The access to extended Medicaid allows prisoners to apply for insurance coverage while incarcerated and access said coverage upon release, the often impoverished mentally ill will have access to the funds needed to maintain medications and care.
Participants in the forum agreed that though many steps have been taken in the right direction, there is no one solution to the problem of Rikers, and no quick fixes in a system that still suffers from a “tough on crime” policy that stubbornly fails to acknowledge the data and science fueling the effort for change.
Joking that his program is an “overnight 17-year success,” Evans pointed out that achieving change and cooperation required the aid of a County Judge willing to bring together the community and make everyone work towards a solution.
He warned that what worked in one county in one state may not succeed elsewhere.
“Change is hard,” said Evans. “There’s so much politics involved, there’s so much money involved, and nobody wants the spotlight on them.”
Speaker Viverito agreed.
“Yes, we’re starting to see some sort of conversation and change of view and perspective on a national level,” she said. “But it’s still very challenging to get people to think that incarceration is not the only solution to the problem.”
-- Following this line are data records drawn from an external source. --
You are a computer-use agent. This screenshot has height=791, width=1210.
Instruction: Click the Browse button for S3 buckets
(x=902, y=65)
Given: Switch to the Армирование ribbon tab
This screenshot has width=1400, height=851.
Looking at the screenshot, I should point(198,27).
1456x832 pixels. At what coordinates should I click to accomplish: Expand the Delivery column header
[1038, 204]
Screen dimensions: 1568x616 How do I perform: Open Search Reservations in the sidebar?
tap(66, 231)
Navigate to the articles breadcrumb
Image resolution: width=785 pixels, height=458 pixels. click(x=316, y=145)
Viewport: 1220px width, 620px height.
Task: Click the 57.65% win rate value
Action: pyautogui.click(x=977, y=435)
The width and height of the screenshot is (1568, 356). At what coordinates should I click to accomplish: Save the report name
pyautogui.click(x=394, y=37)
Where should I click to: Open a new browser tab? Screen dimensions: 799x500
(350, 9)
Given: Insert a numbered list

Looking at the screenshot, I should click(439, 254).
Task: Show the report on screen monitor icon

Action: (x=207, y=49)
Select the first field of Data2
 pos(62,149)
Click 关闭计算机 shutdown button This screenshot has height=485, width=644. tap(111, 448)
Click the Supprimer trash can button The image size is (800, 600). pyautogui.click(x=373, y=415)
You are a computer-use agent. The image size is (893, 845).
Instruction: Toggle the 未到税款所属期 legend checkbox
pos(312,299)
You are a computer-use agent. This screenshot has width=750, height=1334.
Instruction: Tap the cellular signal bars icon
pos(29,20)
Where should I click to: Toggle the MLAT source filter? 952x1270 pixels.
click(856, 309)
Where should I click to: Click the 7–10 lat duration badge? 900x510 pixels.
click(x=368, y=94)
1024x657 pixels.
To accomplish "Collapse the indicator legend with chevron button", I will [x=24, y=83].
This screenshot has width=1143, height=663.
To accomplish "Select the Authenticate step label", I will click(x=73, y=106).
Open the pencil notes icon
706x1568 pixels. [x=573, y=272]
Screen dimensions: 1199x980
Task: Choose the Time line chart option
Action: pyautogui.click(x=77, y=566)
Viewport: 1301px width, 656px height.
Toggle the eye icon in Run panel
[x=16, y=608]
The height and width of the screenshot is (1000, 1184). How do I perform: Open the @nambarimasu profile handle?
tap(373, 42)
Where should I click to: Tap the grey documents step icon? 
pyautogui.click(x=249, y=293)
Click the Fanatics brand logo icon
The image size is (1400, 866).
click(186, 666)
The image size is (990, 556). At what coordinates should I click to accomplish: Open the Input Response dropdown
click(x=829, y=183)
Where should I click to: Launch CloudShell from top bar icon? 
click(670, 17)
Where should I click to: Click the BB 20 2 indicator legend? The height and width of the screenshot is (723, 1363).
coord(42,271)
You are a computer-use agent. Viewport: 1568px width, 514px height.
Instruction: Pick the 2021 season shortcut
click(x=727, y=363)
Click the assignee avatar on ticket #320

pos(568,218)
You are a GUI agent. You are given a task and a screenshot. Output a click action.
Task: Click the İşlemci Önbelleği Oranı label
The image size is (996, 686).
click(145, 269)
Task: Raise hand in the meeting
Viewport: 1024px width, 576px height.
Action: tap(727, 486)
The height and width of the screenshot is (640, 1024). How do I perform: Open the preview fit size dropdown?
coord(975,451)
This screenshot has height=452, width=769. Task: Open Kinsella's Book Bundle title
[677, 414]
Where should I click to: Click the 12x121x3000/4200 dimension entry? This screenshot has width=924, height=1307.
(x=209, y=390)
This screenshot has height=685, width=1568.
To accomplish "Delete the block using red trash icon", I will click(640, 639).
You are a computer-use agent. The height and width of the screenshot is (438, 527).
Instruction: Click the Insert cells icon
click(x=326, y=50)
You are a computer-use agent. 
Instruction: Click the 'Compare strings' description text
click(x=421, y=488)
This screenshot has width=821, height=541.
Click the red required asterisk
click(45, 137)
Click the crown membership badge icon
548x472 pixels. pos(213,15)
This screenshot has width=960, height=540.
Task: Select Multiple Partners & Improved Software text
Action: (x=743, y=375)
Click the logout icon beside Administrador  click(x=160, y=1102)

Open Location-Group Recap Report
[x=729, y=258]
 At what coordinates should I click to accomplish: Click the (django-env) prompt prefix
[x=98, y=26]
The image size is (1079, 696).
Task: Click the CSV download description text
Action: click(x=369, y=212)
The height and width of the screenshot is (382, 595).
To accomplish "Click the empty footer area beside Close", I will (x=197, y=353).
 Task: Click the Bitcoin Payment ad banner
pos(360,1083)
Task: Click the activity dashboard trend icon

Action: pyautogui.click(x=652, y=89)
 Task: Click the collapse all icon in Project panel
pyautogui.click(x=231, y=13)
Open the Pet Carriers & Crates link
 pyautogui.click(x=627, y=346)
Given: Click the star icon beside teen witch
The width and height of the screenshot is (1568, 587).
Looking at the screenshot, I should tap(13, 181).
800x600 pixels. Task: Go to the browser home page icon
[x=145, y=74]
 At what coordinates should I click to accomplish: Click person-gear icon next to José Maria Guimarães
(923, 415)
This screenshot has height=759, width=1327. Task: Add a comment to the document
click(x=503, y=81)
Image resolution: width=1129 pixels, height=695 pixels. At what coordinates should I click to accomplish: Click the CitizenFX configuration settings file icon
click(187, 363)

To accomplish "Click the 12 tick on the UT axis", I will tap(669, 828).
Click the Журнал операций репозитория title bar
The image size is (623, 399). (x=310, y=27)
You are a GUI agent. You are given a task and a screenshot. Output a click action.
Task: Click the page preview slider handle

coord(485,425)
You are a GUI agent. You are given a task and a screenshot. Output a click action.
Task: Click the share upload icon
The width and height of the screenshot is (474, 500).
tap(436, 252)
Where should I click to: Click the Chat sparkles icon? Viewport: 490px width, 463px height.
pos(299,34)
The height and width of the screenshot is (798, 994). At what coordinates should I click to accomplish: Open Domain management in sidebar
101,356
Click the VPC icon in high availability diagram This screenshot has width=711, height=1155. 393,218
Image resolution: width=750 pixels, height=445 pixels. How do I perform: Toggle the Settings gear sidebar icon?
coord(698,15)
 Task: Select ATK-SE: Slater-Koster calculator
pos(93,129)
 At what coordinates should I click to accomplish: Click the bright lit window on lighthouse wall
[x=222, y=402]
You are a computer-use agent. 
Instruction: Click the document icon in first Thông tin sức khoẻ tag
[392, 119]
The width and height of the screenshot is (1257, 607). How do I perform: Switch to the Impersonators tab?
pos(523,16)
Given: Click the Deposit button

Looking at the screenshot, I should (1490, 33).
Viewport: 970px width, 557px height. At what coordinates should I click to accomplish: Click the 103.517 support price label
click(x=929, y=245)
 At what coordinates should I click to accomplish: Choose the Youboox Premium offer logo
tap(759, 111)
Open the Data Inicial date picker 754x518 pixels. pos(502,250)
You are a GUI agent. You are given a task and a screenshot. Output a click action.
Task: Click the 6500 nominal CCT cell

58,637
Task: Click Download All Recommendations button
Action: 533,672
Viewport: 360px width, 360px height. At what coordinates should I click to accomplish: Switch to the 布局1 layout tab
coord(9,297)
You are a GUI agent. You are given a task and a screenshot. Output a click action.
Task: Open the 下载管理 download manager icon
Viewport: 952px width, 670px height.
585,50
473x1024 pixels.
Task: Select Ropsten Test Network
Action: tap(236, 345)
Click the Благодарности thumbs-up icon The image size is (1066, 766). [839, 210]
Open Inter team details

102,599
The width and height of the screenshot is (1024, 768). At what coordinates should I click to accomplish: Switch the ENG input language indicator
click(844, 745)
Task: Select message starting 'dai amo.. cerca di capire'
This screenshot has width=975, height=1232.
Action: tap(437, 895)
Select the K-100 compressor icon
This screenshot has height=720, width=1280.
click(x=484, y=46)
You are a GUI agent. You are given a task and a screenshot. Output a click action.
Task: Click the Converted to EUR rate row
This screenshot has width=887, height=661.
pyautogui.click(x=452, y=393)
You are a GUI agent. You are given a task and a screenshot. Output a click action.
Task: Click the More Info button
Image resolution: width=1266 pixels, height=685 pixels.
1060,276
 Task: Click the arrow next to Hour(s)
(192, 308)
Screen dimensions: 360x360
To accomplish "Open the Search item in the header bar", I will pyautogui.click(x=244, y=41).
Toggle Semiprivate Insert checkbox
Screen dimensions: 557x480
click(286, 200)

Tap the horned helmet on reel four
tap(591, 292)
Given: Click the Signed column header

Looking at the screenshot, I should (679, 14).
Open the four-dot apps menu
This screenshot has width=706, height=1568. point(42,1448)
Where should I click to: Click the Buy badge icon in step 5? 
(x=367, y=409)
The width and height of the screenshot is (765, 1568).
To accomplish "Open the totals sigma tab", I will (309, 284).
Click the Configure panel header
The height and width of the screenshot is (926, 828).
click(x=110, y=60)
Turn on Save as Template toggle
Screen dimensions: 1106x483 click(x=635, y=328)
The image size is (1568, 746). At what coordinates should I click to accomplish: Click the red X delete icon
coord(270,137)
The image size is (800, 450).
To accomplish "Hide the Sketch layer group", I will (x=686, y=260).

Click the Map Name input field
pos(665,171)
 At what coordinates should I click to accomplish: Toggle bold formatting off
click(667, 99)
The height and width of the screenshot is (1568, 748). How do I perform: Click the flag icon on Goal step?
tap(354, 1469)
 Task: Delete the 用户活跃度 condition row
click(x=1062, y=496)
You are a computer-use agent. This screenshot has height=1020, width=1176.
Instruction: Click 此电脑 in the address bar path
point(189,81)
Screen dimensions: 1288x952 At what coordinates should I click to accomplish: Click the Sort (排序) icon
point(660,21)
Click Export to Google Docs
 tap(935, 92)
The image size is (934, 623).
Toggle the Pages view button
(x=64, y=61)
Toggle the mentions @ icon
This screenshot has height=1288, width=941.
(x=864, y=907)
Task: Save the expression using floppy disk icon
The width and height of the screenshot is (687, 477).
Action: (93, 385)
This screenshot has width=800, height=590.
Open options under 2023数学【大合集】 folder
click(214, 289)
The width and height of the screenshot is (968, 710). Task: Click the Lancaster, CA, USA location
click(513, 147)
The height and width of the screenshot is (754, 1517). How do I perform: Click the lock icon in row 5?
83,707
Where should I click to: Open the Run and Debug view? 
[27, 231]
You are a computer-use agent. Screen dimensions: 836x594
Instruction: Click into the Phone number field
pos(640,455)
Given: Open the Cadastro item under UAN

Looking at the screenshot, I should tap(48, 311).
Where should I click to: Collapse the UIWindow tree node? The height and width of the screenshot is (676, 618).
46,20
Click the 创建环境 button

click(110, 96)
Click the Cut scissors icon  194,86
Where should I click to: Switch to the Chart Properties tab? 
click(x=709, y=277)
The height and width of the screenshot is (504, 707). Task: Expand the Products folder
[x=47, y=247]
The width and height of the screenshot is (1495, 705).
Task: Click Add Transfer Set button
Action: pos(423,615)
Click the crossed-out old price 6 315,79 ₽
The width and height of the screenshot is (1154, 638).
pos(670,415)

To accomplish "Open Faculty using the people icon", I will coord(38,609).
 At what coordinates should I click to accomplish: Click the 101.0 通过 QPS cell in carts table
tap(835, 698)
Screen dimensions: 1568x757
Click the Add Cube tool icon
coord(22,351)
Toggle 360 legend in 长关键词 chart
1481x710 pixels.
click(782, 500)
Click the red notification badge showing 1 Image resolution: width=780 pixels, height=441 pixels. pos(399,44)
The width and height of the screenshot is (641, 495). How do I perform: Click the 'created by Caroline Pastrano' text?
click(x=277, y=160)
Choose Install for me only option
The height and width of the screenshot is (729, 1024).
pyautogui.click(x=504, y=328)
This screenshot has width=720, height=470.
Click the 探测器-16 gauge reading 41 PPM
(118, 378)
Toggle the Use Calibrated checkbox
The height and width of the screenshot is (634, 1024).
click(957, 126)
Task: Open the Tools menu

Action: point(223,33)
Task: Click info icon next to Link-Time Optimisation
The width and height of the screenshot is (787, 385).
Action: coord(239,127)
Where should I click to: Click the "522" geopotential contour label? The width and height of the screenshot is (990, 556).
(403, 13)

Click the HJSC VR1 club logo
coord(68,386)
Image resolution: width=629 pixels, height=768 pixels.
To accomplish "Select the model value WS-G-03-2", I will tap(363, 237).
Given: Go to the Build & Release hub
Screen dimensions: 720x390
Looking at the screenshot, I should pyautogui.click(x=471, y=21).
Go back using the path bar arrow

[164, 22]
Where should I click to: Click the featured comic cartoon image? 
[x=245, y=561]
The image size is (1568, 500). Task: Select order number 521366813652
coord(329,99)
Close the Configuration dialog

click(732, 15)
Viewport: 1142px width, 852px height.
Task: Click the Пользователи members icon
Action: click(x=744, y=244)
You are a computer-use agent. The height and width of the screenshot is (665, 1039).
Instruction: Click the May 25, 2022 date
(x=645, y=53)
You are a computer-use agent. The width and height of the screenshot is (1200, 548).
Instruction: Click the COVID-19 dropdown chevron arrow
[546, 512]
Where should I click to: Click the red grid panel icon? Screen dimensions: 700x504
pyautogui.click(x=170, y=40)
Though the Criminal Justice Reform Act passed, and seemed a simple solution to ebbing the tide of New York’s incarcerated, it, nonetheless, met with controversy and resistance.
“People thought that we were having the city run amuck,” said Viverito.
“Bringing the mental health challenges to the forefront and making sure it’s not a conversation that is held behind closed doors will take us a long way to dealing with the issue,” said Viverito.
Isidoro Rodriguez is a New York-based contributor to The Crime Report. He welcomes readers’ comments.